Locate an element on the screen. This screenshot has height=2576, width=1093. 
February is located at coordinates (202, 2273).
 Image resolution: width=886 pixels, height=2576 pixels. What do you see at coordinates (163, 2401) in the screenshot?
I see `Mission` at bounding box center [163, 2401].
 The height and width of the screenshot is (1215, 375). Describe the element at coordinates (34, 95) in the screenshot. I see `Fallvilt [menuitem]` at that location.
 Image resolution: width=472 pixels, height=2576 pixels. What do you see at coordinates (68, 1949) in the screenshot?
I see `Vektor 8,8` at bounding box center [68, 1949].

· · · · · · ·

(WHAT THE TASK ASKS)
Lay out the lines of the listing above as a numbered list, leaving out any blank lines.

(ANSWER TO THIS TASK)
1. Locate an element on the screen. This screenshot has height=2576, width=1093. 
2. February is located at coordinates (202, 2273).
3.  Image resolution: width=886 pixels, height=2576 pixels. What do you see at coordinates (163, 2401) in the screenshot?
4. I see `Mission` at bounding box center [163, 2401].
5.  The height and width of the screenshot is (1215, 375). Describe the element at coordinates (34, 95) in the screenshot. I see `Fallvilt [menuitem]` at that location.
6.  Image resolution: width=472 pixels, height=2576 pixels. What do you see at coordinates (68, 1949) in the screenshot?
7. I see `Vektor 8,8` at bounding box center [68, 1949].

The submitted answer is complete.